あいまいな時刻とは、複数の世界協定時刻 (UTC: Coordinated Universal Time) に対応する時刻です。 このようなことは、あるタイム ゾーンで夏時間から標準時間に移行する際など、クロック時刻を元に戻すときに発生します。 あいまいな時刻は、次のいずれかの方法で対処できます。

  • UTC に対する時刻の対応方法を想定します。 たとえば、あいまいな時刻は常にタイム ゾーンの標準時刻を表す、などと想定できます。

  • あいまいな時刻がユーザーによって入力されたデータの項目である場合は、あいまいさの解決をユーザーに任せることができます。

このトピックでは、タイム ゾーンの標準時刻を表すと想定することであいまいな時刻を解決する方法を示します。

あいまいな時刻をタイム ゾーンの標準時刻に対応させるには

  1. IsAmbiguousTime メソッドを呼び出して、時刻があいまいかどうかを判定します。

  2. 時刻があいまいな場合は、タイム ゾーンの BaseUtcOffset プロパティによって返される TimeSpan オブジェクトから時刻を減算します。

  3. static (Visual Basic .NET では Shared) SpecifyKind メソッドを呼び出して、UTC の日時値の Kind プロパティに DateTimeKind.Utc を設定します。

次の例では、あいまいな時刻がローカル タイム ゾーンの標準時刻を表すと想定することで、あいまいな時刻を UTC に変換する方法を示します。

private DateTime ResolveAmbiguousTime(DateTime ambiguousTime)
{
   // Time is not ambiguous
   if (! TimeZoneInfo.Local.IsAmbiguousTime(ambiguousTime))
   { 
      return ambiguousTime; 
   }
   // Time is ambiguous
   else
   {
      DateTime utcTime = DateTime.SpecifyKind(ambiguousTime - TimeZoneInfo.Local.BaseUtcOffset, 
                                              DateTimeKind.Utc);      
      Console.WriteLine("{0} local time corresponds to {1} {2}.", 
                        ambiguousTime, utcTime, utcTime.Kind.ToString());
      return utcTime;            
   }   
}

この例は、渡された DateTime 値があいまいかどうかを判定する ResolveAmbiguousTime という名前のメソッドで構成されます。 値があいまいな場合、メソッドは対応する UTC 時刻を表す DateTime 値を返します。 メソッドは、ローカル タイム ゾーンの BaseUtcOffset プロパティの値をローカル時刻から減算することで、この変換を行います。

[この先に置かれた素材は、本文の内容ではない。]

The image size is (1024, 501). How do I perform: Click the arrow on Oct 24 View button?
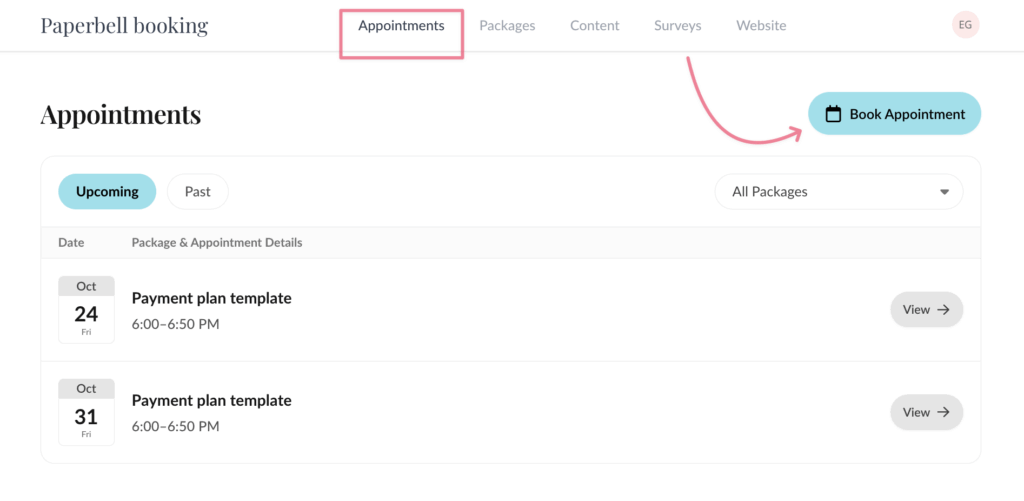click(x=943, y=310)
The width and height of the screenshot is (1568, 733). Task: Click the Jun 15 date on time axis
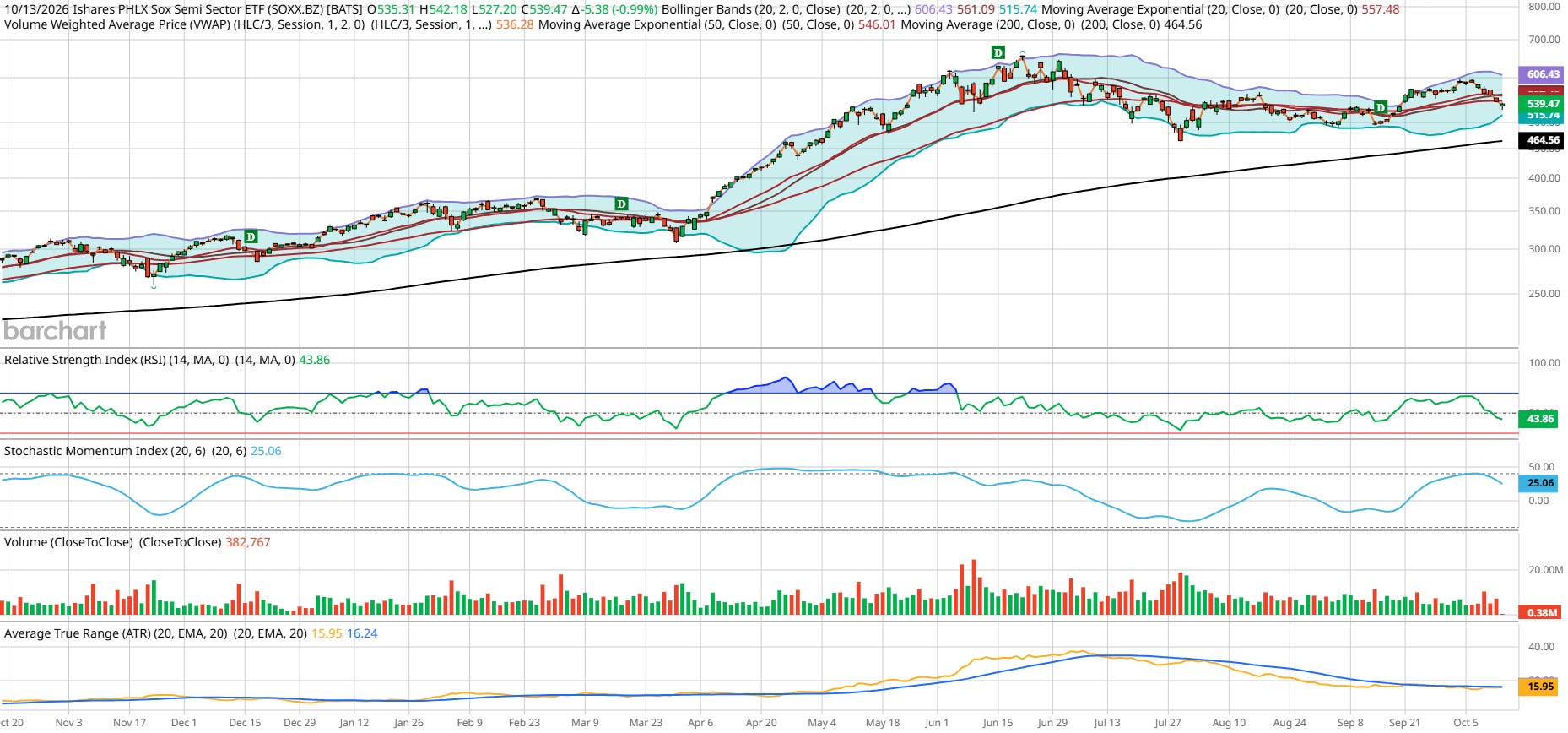point(998,723)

通常、あいまいな時刻は、GetAmbiguousTimeOffsets メソッドを呼び出し、あいまいな時刻に対して可能性のある UTC オフセットが格納されている TimeSpan オブジェクトの配列を取得することで処理します。 しかし、この例では、あいまいな時刻は常にタイム ゾーンの標準時刻に対応する、と断定的に想定しています。 BaseUtcOffset プロパティは、UTC とタイム ゾーンの標準時刻の間のオフセットを返します。

この例では、ローカル タイム ゾーンに対するすべての参照は、TimeZoneInfo.Local プロパティを通して行います。ローカル タイム ゾーンをオブジェクト変数に割り当てることはしません。 TimeZoneInfo.ClearCachedData メソッドを呼び出すと、ローカル タイム ゾーンが割り当てられているオブジェクトは無効になるので、これが推奨される方法です。

コードのコンパイル

この例には、次の項目が必要です。

  • System.Core.dll への参照をプロジェクトに追加する。

  • System 名前空間を using ステートメントでインポートする (C# のコードで必要)。